> ABOUT THIS TASK:
Please transcribe the data that follows exactly, from its first line through the line that contains "Can I replace".
*** Opening SOURCE INFORMATION ***
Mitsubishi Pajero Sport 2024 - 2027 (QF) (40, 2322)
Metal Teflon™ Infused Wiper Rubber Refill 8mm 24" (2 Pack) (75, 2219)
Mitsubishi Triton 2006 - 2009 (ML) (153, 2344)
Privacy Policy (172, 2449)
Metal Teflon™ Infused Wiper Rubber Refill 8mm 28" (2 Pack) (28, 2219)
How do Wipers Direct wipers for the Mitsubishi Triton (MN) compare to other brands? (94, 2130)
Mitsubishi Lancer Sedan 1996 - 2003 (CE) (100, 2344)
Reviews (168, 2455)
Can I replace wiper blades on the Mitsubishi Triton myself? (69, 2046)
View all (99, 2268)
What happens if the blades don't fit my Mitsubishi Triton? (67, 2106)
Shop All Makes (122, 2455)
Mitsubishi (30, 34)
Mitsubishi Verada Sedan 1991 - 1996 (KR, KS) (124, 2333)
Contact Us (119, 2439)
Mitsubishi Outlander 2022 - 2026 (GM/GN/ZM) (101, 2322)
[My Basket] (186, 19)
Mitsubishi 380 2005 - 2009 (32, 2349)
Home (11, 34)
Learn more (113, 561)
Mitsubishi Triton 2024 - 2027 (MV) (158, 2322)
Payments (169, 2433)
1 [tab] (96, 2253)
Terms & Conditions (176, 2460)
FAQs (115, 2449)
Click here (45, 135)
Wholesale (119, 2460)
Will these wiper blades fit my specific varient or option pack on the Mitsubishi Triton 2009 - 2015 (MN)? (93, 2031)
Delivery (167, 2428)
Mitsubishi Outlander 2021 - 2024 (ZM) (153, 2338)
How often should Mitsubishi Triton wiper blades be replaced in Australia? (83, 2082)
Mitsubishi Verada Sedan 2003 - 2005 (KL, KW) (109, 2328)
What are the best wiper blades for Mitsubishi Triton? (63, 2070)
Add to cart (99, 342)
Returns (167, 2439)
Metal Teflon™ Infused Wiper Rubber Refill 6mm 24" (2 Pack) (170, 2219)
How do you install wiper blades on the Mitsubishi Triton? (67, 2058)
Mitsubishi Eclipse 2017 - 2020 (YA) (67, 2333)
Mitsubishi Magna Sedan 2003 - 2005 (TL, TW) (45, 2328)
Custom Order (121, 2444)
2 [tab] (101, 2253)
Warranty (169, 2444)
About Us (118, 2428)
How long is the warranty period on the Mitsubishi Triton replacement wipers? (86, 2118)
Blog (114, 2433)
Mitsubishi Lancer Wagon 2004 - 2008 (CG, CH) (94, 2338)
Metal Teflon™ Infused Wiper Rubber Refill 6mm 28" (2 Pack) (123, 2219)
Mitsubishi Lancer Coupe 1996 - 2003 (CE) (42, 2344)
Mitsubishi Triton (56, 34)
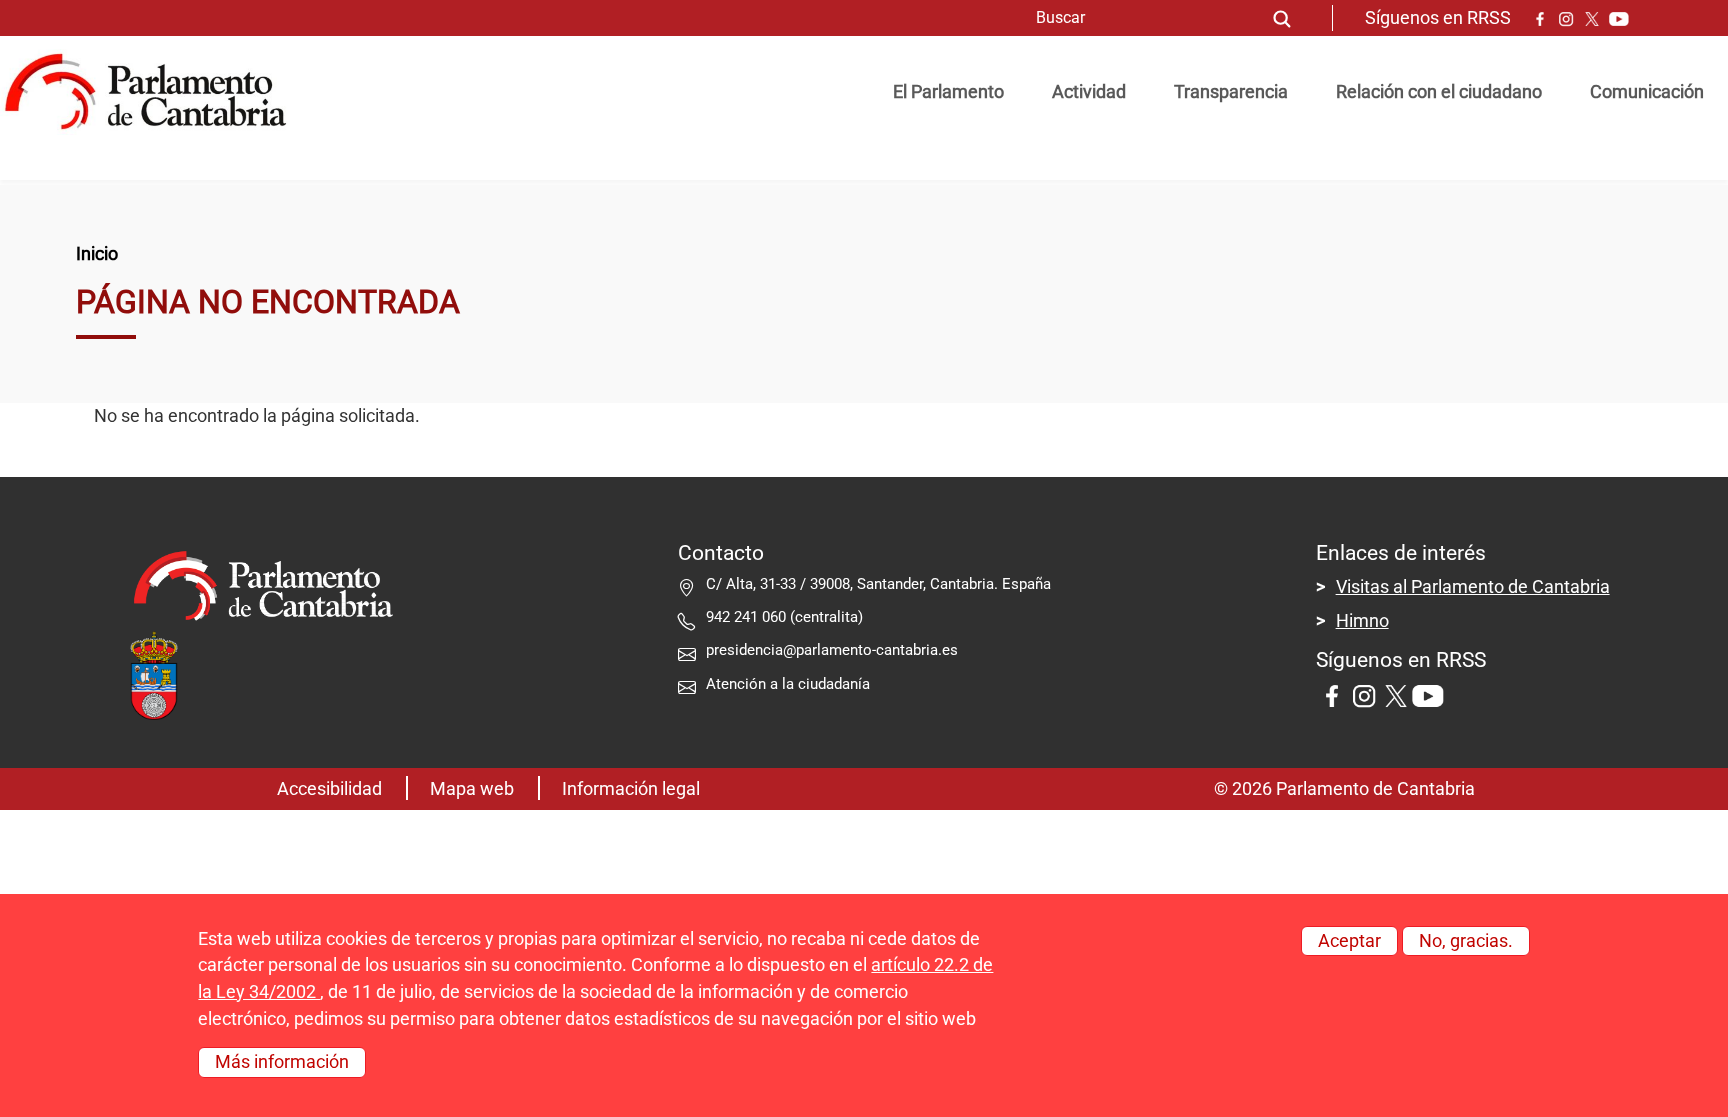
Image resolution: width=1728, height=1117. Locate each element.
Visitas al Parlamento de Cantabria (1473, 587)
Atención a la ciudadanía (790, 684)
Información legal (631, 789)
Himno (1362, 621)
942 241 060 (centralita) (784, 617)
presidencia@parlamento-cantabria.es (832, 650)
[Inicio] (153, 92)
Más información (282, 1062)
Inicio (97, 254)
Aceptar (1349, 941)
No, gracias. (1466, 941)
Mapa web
*** Closing SOURCE INFORMATION ***
> FINISHED TASK:
Mitsubishi Pajero Sport 2024 - 2027 (QF) (40, 2322)
Metal Teflon™ Infused Wiper Rubber Refill 8mm 24" (2 Pack) (75, 2219)
Mitsubishi Triton 2006 - 2009 (ML) (153, 2344)
Privacy Policy (172, 2449)
Metal Teflon™ Infused Wiper Rubber Refill 8mm 28" (2 Pack) (28, 2219)
How do Wipers Direct wipers for the Mitsubishi Triton (MN) compare to other brands? (94, 2130)
Mitsubishi Lancer Sedan 1996 - 2003 (CE) (100, 2344)
Reviews (168, 2455)
Can I replace wiper blades on the Mitsubishi Triton myself? (69, 2046)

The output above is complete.